**WHAT YOU SHOULD DO:** All of the records shown below need to be copied with no differences.

(Saved entries)
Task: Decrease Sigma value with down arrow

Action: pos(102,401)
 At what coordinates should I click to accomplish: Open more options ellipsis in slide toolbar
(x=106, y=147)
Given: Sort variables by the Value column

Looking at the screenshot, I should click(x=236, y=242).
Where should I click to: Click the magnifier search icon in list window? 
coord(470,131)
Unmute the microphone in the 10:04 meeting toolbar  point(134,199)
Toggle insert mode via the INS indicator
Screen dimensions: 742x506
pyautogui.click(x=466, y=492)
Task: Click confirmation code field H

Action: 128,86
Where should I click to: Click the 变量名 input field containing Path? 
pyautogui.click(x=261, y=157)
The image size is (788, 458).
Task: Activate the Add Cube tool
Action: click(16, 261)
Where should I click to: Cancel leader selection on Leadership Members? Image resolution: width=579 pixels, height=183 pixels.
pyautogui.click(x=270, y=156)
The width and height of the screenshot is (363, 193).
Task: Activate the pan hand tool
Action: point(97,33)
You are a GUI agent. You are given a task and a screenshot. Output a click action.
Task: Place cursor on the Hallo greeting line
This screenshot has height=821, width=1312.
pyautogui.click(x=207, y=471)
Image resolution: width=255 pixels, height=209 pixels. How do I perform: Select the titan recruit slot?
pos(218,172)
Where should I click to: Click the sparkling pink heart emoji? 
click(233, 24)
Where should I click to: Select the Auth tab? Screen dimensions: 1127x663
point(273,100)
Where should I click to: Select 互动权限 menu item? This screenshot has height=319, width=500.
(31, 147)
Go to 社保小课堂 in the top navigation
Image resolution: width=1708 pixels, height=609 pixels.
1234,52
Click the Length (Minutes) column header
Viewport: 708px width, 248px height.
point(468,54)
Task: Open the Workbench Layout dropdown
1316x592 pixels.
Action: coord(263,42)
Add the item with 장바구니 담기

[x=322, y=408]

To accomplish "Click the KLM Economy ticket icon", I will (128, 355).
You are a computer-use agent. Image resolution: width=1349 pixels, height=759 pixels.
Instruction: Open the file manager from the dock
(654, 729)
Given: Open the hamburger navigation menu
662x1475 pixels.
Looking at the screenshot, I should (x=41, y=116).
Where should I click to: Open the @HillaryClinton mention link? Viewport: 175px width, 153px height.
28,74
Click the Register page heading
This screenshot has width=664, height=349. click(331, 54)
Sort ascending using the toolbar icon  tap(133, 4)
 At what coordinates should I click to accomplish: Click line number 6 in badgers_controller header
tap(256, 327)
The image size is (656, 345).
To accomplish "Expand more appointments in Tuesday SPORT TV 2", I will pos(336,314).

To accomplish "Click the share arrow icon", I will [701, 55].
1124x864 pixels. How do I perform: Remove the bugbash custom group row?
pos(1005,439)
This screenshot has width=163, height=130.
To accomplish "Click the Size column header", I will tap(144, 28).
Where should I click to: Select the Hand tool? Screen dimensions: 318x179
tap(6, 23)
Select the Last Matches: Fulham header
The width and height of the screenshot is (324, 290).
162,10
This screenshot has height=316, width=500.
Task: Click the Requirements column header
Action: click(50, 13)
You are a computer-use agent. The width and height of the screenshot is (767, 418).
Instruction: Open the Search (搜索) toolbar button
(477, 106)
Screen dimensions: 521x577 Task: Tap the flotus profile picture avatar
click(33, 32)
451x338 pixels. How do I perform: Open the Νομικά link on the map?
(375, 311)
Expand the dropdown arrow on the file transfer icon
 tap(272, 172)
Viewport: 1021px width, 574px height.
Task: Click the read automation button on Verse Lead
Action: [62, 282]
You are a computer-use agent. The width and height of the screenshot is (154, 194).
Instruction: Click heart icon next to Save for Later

**SOLVED PROBLEM:**
Task: Decrease Sigma value with down arrow

Action: pos(102,401)
 At what coordinates should I click to accomplish: Open more options ellipsis in slide toolbar
(x=106, y=147)
Given: Sort variables by the Value column

Looking at the screenshot, I should click(x=236, y=242).
Where should I click to: Click the magnifier search icon in list window? 
coord(470,131)
Unmute the microphone in the 10:04 meeting toolbar  point(134,199)
Toggle insert mode via the INS indicator
Screen dimensions: 742x506
pyautogui.click(x=466, y=492)
Task: Click confirmation code field H

Action: 128,86
Where should I click to: Click the 变量名 input field containing Path? 
pyautogui.click(x=261, y=157)
The image size is (788, 458).
Task: Activate the Add Cube tool
Action: click(16, 261)
Where should I click to: Cancel leader selection on Leadership Members? Image resolution: width=579 pixels, height=183 pixels.
pyautogui.click(x=270, y=156)
The width and height of the screenshot is (363, 193).
Task: Activate the pan hand tool
Action: point(97,33)
You are a GUI agent. You are given a task and a screenshot. Output a click action.
Task: Place cursor on the Hallo greeting line
This screenshot has height=821, width=1312.
pyautogui.click(x=207, y=471)
Image resolution: width=255 pixels, height=209 pixels. How do I perform: Select the titan recruit slot?
pos(218,172)
Where should I click to: Click the sparkling pink heart emoji? 
click(233, 24)
Where should I click to: Select the Auth tab? Screen dimensions: 1127x663
point(273,100)
Where should I click to: Select 互动权限 menu item? This screenshot has height=319, width=500.
(31, 147)
Go to 社保小课堂 in the top navigation
Image resolution: width=1708 pixels, height=609 pixels.
1234,52
Click the Length (Minutes) column header
Viewport: 708px width, 248px height.
point(468,54)
Task: Open the Workbench Layout dropdown
1316x592 pixels.
Action: coord(263,42)
Add the item with 장바구니 담기

[x=322, y=408]

To accomplish "Click the KLM Economy ticket icon", I will (128, 355).
You are a computer-use agent. Image resolution: width=1349 pixels, height=759 pixels.
Instruction: Open the file manager from the dock
(654, 729)
Given: Open the hamburger navigation menu
662x1475 pixels.
Looking at the screenshot, I should (x=41, y=116).
Where should I click to: Open the @HillaryClinton mention link? Viewport: 175px width, 153px height.
28,74
Click the Register page heading
This screenshot has width=664, height=349. click(331, 54)
Sort ascending using the toolbar icon  tap(133, 4)
 At what coordinates should I click to accomplish: Click line number 6 in badgers_controller header
tap(256, 327)
The image size is (656, 345).
To accomplish "Expand more appointments in Tuesday SPORT TV 2", I will pos(336,314).

To accomplish "Click the share arrow icon", I will [701, 55].
1124x864 pixels. How do I perform: Remove the bugbash custom group row?
pos(1005,439)
This screenshot has width=163, height=130.
To accomplish "Click the Size column header", I will tap(144, 28).
Where should I click to: Select the Hand tool? Screen dimensions: 318x179
tap(6, 23)
Select the Last Matches: Fulham header
The width and height of the screenshot is (324, 290).
162,10
This screenshot has height=316, width=500.
Task: Click the Requirements column header
Action: click(50, 13)
You are a computer-use agent. The width and height of the screenshot is (767, 418).
Instruction: Open the Search (搜索) toolbar button
(477, 106)
Screen dimensions: 521x577 Task: Tap the flotus profile picture avatar
click(33, 32)
451x338 pixels. How do I perform: Open the Νομικά link on the map?
(375, 311)
Expand the dropdown arrow on the file transfer icon
 tap(272, 172)
Viewport: 1021px width, 574px height.
Task: Click the read automation button on Verse Lead
Action: [62, 282]
You are a computer-use agent. The width and height of the screenshot is (154, 194).
Instruction: Click heart icon next to Save for Later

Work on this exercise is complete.